What is healthy food for kids?
Healthy food for preschoolers includes a wide variety of fresh foods from the five healthy food groups:
- grain foods
- reduced-fat dairy
Each food group has different nutrients, which your child’s body needs to grow and work properly. That’s why we need to eat a range of foods from across all five food groups.
Fruit and vegetables
Fruit and vegies give your child energy, vitamins, anti-oxidants, fibre and water. These nutrients help to protect your child from diseases later in life, including diseases like heart disease, stroke and some cancers.
Encourage your child to choose fruit and vegetables at every meal and for snacks. This includes fruit and vegies of different colours, textures and tastes, both fresh and cooked.
Wash fruit to remove dirt or chemicals, and leave any edible skin on, because the skin contains nutrients too.
Many children seem to be ‘fussy’ about eating fruit and vegies. You can help by being a healthy eating role model. If your child sees you eating a wide range of vegetables and fruit, your child is more likely to try them too.
Grain foods include bread, pasta, noodles, breakfast cereals, couscous, rice, corn, quinoa, polenta, oats and barley. These foods give your child the energy they need to grow, develop and learn.
Grain foods with a low glycaemic index, like wholegrain pasta and breads, will give your child longer-lasting energy and keep them feeling fuller for longer.

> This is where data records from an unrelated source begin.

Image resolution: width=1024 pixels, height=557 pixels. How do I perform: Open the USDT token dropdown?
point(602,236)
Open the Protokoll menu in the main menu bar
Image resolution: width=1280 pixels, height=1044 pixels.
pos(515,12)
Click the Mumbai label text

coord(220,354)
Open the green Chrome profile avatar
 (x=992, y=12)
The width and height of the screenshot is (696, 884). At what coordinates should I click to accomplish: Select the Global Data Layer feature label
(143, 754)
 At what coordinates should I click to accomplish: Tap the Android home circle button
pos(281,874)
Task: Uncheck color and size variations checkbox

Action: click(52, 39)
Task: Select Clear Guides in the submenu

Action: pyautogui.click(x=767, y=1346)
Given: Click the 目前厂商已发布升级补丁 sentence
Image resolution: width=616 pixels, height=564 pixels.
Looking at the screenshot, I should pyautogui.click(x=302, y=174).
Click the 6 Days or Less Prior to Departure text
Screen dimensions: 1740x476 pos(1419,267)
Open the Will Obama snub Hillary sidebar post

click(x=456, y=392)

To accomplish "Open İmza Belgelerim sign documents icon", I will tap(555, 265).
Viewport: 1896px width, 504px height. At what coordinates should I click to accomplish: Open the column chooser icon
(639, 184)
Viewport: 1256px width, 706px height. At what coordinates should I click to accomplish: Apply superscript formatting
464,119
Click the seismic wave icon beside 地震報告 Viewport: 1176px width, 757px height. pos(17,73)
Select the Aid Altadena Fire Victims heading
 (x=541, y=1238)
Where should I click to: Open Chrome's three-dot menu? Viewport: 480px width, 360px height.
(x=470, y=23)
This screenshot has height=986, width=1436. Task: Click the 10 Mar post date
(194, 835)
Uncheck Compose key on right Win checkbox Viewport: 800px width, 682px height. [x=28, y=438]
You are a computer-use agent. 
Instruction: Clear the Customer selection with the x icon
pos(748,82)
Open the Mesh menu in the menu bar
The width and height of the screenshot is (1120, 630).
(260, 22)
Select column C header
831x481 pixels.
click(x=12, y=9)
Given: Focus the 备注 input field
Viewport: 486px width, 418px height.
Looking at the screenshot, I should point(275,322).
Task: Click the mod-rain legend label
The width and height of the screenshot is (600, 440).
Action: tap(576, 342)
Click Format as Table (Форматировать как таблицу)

Key dairy foods are milk, cheese and yoghurt. These foods are a good source of protein and calcium. Try to offer your child different kinds of dairy each day – for example, drinks of milk, cheese slices or bowls of yoghurt.
Children aged over two years can have reduced-fat dairy products.
If you’re thinking of giving your child dairy alternatives, it’s best to talk to your paediatrician, GP or child and family health nurse.
Protein-rich foods include lean meat, fish, chicken, eggs, beans, lentils, chickpeas, tofu and nuts. These foods are important for your child’s growth and muscle development.
These foods also contain other useful vitamins and minerals like iron, zinc, vitamin B12 and omega-3 fatty acids. Iron and omega-3 fatty acids from red meat and oily fish are particularly important for your child’s brain development and learning.
Try to include a few different food groups at every meal and snack. Have a look at our illustrated dietary guidelines for children 2-3 years and our illustrated dietary guidelines for children 4-8 years for more information about daily food portions and recommendations. You can also speak to a dietitian if you have concerns about your child’s eating.
Healthy drinks: water
Water is the healthiest drink for children. It’s also the cheapest. Most tap water is fortified with fluoride for strong teeth too.
Foods and drinks to limit
It’s best to limit the amount of ‘sometimes’ food your child eats. This means your child will have more room for healthy, everyday foods.
‘Sometimes’ foods include fast food, takeaway and junk food like hot chips, potato chips, dim sims, pies, burgers and takeaway pizza. They also include cakes, chocolate, lollies, biscuits, doughnuts and pastries.
‘Sometimes’ foods can be high in salt, saturated fat and sugar, and low in fibre. Regularly eating these foods can increase the risk of health conditions like childhood obesity and type-2 diabetes.
You should also limit your child’s sweet drinks. This includes fruit juice, cordials, sports drinks, flavoured waters, soft drinks and flavoured milks. Sweet drinks are high in sugar and low in nutrients.
Too many sweet drinks can lead to unhealthy weight gain, obesity and tooth decay. These drinks fill your child up and can make them less hungry for healthy meals. If children regularly have sweet drinks when they’re young, it can kick off an unhealthy lifelong habit.
Foods and drinks with caffeine aren’t recommended for children, because caffeine stops the body from absorbing calcium well. Caffeine is also a stimulant, which means it gives children artificial energy. These foods and drinks include coffee, tea, energy drinks and chocolate.
Healthy alternatives for snacks and desserts
It’s fine to offer your child snacks, but try to make sure they’re healthy. Fruit and vegetables are a good choice – for example, thinly sliced carrot with dips like hommus, guacamole or tzatziki.
The same goes for dessert at the end of a meal. Sliced fruit or yoghurt are healthy options. If you want to serve something special, try homemade banana bread. Save the seriously sweet stuff, like cakes and chocolate, for special occasions like birthdays.
The Australian Guide to Healthy Eating says that both children and adults should avoid or limit sometimes foods. It’s best to save these foods for special occasions.